Lawmakers focus on law and order, public safety
LANSING, Mich. — Sen. John Proos and Sen. Mike Nofs, chairmen of the Senate Appropriations subcommittees on Corrections and State Police, respectively, announced on Monday that they will co-chair a subcommittee meeting on Wednesday to discuss a top priority for the state: public safety.
“Public safety is, and must continue to be, our number one priority,” said Nofs, R-Battle Creek. “With 30 years of law enforcement experience and 20 years as an elected official, I know that in order for communities to flourish, citizens must feel safe where they live, work and play.”
The senators noted that Michigan has a substantial amount of criminal activity when compared to many other states. The state has the unfortunate distinction of having three of the top ten most dangerous cities in America (No. 3 Detroit, No. 7 Flint and No. 8 Saginaw) and seven in the top 100 (No. 39 Kalamazoo, No. 50 Lansing, No. 79 Jackson and No. 84 Battle Creek). As recently as 2013, Detroit was ranked as the number one most dangerous city in America.
Yet Michigan has recently seen a drop in the rates of violent crime. According to the Michigan State Police, there were 131,354 incidents of violent crime in Michigan in 2015 — down from 160,863 in 2007.
“Our law enforcement professionals are being asked to take on the enormous task of keeping our communities safe all across Michigan,” said Proos, R-St. Joseph. “I believe that a continued focus on smart criminal justice strategies and reforms will achieve the goal of making our communities safer and easing the burden we place on law enforcement across our state, while at the same time continuing the trend of decreasing prison populations.”
Proos, Nofs and many of their Senate colleagues passed a bipartisan package of 21 bills in June. The bills would reform and modernize Michigan’s criminal justice system, seek verifiable programming for prisoner reentry into society and keep Michigan residents safe. The senators noted that as the crime rate drops and prisoners return to society with better outcomes, taxpayers would benefit with safer communities.
The bill package includes the Parole Sanction Certainty program, an intensive supervision program that includes close monitoring and frequent random drug and alcohol testing in order to improve parolee success by promptly imposing graduated sanctions, including small amounts of jail time, for violations; expansion of specialty courts like those tailored to mental health, veterans and substance abuse needs; embracing innovative probation and parole programs that arise from first-hand experience at the county level; and more.
The hearing will also highlight the Secure Cities program, put in place in 2012 and currently sustained at $4.5 million, which supports law enforcement efforts in communities most effected by crime.
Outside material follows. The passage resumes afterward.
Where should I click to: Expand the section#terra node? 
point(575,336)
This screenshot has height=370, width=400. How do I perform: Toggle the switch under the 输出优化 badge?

Since its introduction, 180 new troopers are providing communities with enhanced law enforcement patrols, investigations and policing.
Other programs included in next year’s budget, which was approved this spring, include $27 million allocated for the Detroit Reentry Center, more than $1 million devoted to increasing mental health programming and $1.4 million directed toward the Goodwill ‘Flip-the-Script Program,’ an outcome-based life-transformational mentoring and job-training program based in Detroit.
The hearing will take place on Wednesday, Aug. 24 at 12:30 p.m. in the Senate Hearing Room, located in the Boji Tower, Ground Floor, 124 W. Allegan St. in Lansing. You can find more information at www.legislature.mi.gov or watch the subcommittee hearing live or replayed at www.senate.michigan.gov.